Ken Loach, para poner título a su última película “The Wind that Shakes the Barley”, ha tomado prestado el título de una balada irlandesa escrita por Robert Dwyer Joyce, un poeta y profesor de Literatura nacido en Limerick en el siglo XIX.

La canción está escrita desde la perspectiva de un joven rebelde de Wexford (costa sudoriental irlandesa), que se debate entre su viejo amor, la mujer que ama, y el nuevo amor, su querida Irlanda. La vergüenza que le produce soportar las cadenas extranjeras le empuja a unirse a los Irlandeses Unidos (United Irishmen), que van a protagonizar la rebelión de 1798. El drama en la canción lo aporta la muerte de su amada entre sus propios brazos por una bala enemiga. A nuestro héroe se le rompe el corazón siempre que escucha al viento agitar la cebada. Como es tradicional, las historias irlandesas nunca acaban bien.

La referencia a la cebada viene del hecho de que los rebeldes solían llevar en sus bolsillos cebada y centeno como provisiones durante las marchas. Esto dio lugar, después de la frustrada rebelión, al fenómeno del crecimiento de la cebada señalando precisamente la ubicación de las innumerables tumbas anónimas (conocidas como croppy-holes) donde se habían arrojado los cuerpos de los rebeldes muertos. El germinar de la cebada vino así a simbolizar la naturaleza regenerativa de la resistencia irlandesa al dominio británico.

‘Croppy’ era el apodo despectivo que se les daba a los rebeldes irlandeses durante la época de la rebelión de 1798. Los rebeldes, miembros de la sociedad secreta United Irishmen (que dirigía Theobald Wolfe Tone), republicanos seguidores de los principios de la Revolución Francesa, solían llevar el pelo muy corto, al igual que los revolucionarios franceses, con un estilo que se asociaba al rechazo de la peluca y, por tanto, de la aristocracia. La identificación era tal que los británicos consideraban sospechosos a todos los irlandeses que llevaran el pelo cortado así. Luego, lograr que confesaran su implicación en cualquier conspiración era sencillo mediante el uso de diversas técnicas de tortura. Pues bien, ese estilo de corte de pelo se denominaba “croppy” y marcó una época revolucionaria.

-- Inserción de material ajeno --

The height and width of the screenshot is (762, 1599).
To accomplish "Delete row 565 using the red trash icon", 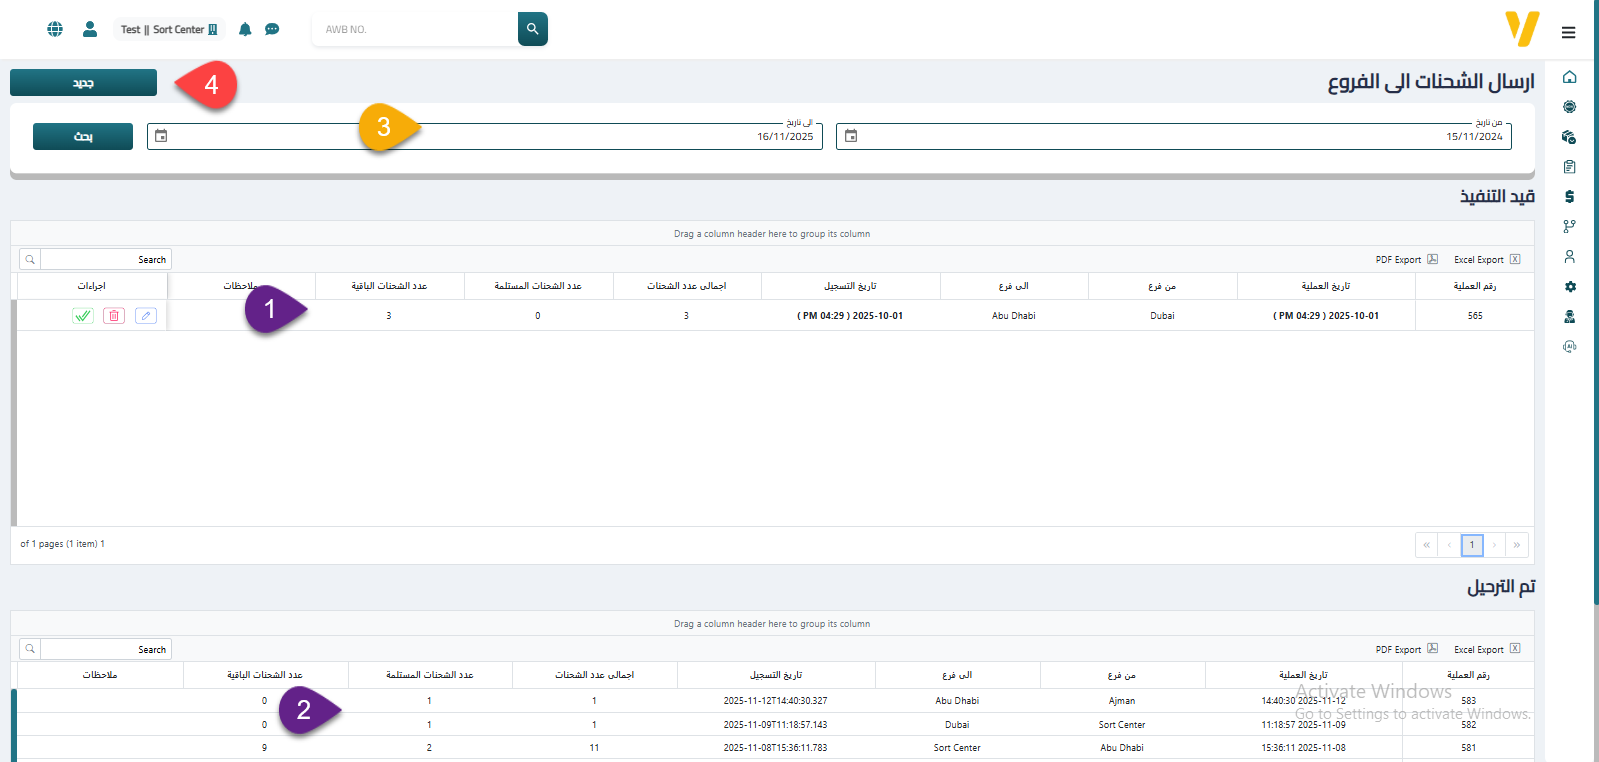I will point(114,316).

Otra de las canciones rebeldes irlandesas más populares es precisamente “The Croppy Boy”. Y en la ciudad de Tralee (Trá Lí), en el Condado de Kerry (en la parte sudoccidental de Irlanda) se erige un monumento en homenaje a este muchacho ‘croppy’, en representación de los millares de rebeldes que sacrificaron sus vidas por la libertad de Irlanda en la rebelión de 1798.

Ésta es la letra de la canción que da título a la película:

The wind that shakes the barley

I sat within the valley green, I sat me with my true love
My sad heart strove the two between, the old love and the new love
The old for her, the new that made me think on Ireland dearly
While soft the wind blew down the glen and shook the golden barley

‘Twas hard the woeful words to frame to break the ties that bound us
But harder still to bear the shame of foreign chains around us
And so I said, “The mountain glen I’ll seek at morning early
And join the bold united men, while soft winds shake the barley”

While sad I kissed away her tears, my fond arms round her flinging
A yeoman’s shot burst on our ears from out the wildwood ringing
A bullet pierced my true love’s side in life’s young spring so early
And on my breast in blood she died while soft winds shook the barley

But blood for blood without remorse I’ve taken at Oulart Hollow
And laid my true love’s clay cold corpse where I full soon may follow
As round her grave I wander drear, noon, night and morning early
With breaking heart when e’er I hear the wind that shakes the barley.